Mean values and paired sample t-test comparison measurement results for the Cobb angle and pelvic rotation before and after the treatment
Characteristic Pre-treatment Post-treatment p-value
Cobb angle (°) 30.6±10.6 23.8±9.9 0.00
Pelvic rotation 1.00±0.1 0.97±0.1 0.35

Values are presented as mean±standard deviation or number (%). All p-values <0.05 were considered statistically significant.

Table 2.
Wilcoxon signed-rank test results for the comparison of vertebral rotation grades before and after the treatment
Characteristic Pre-treatment Post-treatment p-value
AVR 2 1 0.004
Upper AVR 1 1 0.083
Lower AVR 1 1 0.071

All p-values <0.05 were considered statistically significant.

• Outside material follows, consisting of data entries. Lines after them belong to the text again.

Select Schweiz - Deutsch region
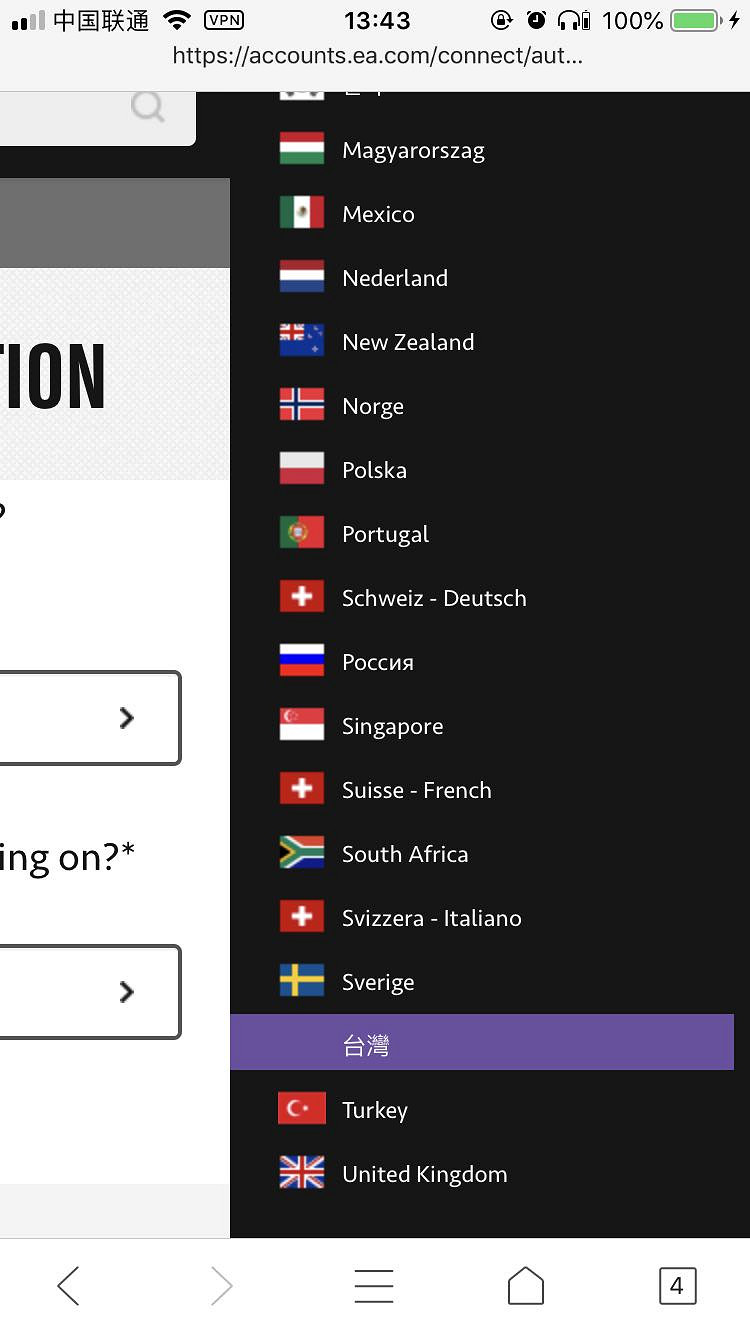coord(433,598)
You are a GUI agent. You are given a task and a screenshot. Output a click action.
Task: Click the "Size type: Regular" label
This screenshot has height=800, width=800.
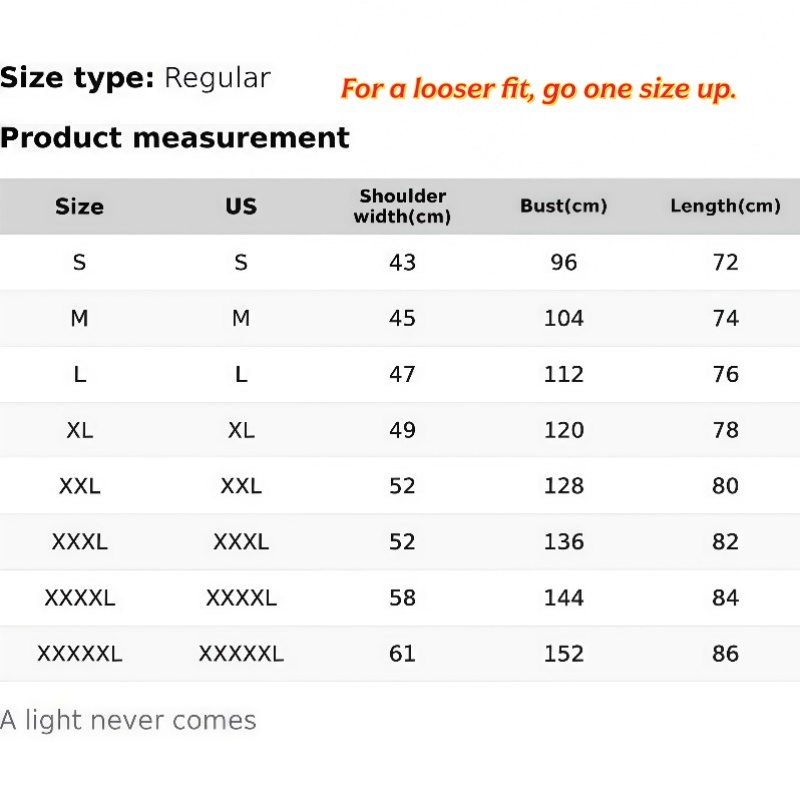pyautogui.click(x=135, y=78)
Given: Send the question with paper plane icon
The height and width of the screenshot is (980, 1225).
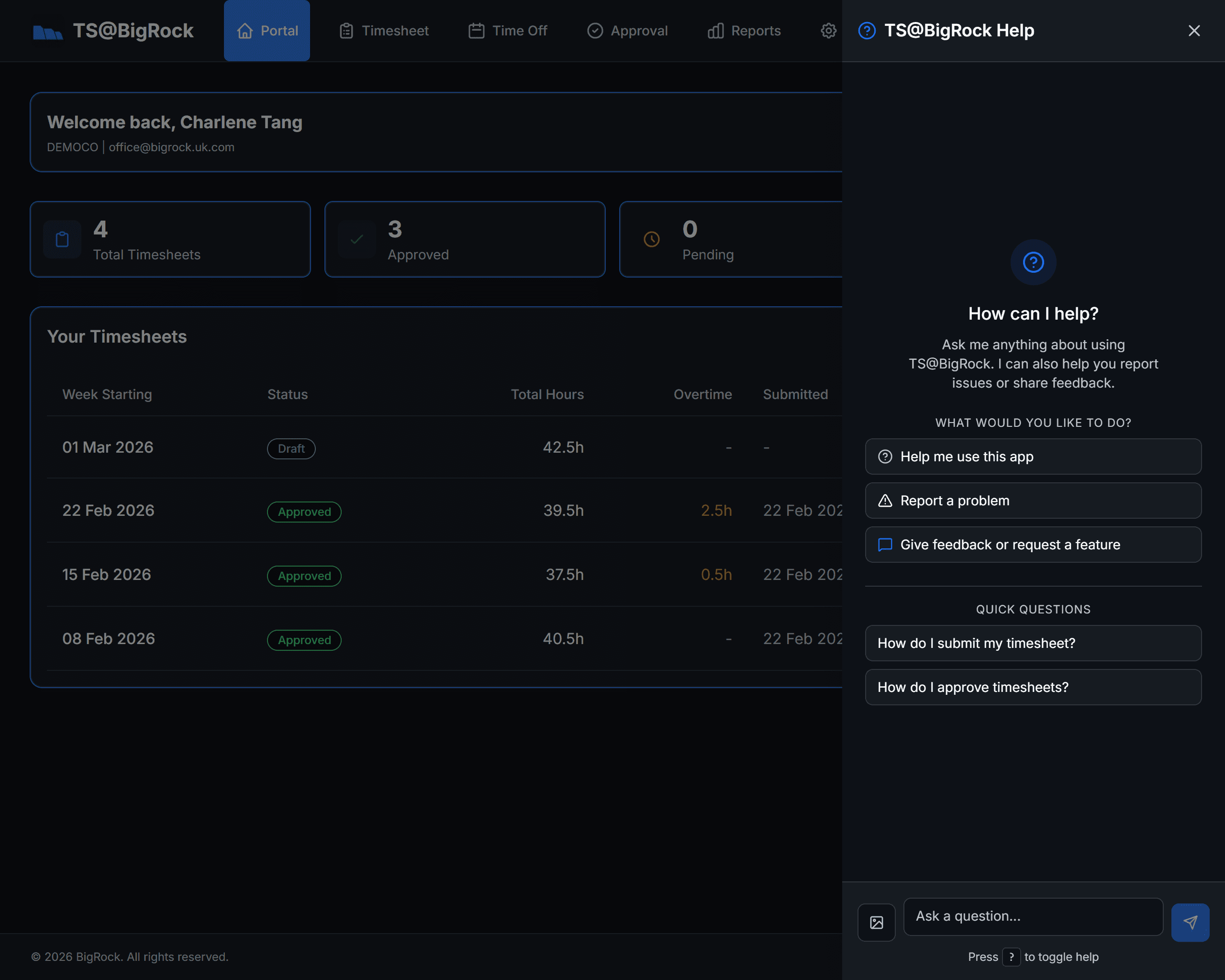Looking at the screenshot, I should pos(1190,922).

AVR, apical vertebral rotation.

Table 3.
Pearson correlation coefficients of the Persian versions of the BSSQ and the Brace Questionnaire domains
Variable Total mean±SD General health Physical functioning Emotional functioning Self-esteem Vitality School activity Bodily pain Social functioning Total score
Mean±SD 63.6±16.5 69.5±15.6 56.9±13.8 65.0±20.6 57.6±22.2 77.1±11.3 82.8±8.11 76.9±17.6 70.0±9.6
BSSQ-brace 12.7±6.9
r 0.13 −0.25 −0.02 0.00 −0.20 −0.02 0.15 0.04 −0.03
p-value 0.46 0.17 0.88 0.98 0.28 0.87 0.41 0.81 0.86
BSSQ-deformity 14.1±6.3
r 0.06 0.09 0.26 0.21 0.19 0.07 0.16 0.18 0.38
p-value 0.74 0.63 0.15 0.24 0.29 0.71 0.37 0.33 0.03

All p-values <0.05 were considered statistically significant.

BSSQ, Bad Sobernheim Stress Questionnaire; SD, standard deviation.

Table 4.
Pearson correlation coefficients of curve correction, P-BrQ, and P-BSSQ
Degrees of curve correction P-BrQ total score BSSQ-brace BSSQ-deformity
r 0.18 0.37 0.32
p-value 0.32 0.04 0.08

All p-values <0.05 were considered statistically significant.

P-BrQ, the Persian version of the Brace Questionnaire; P-BSSQ, the Persian version of the Bad Sobernheim Stress Questionnaire; BSSQ, Bad Sobernheim Stress Questionnaire.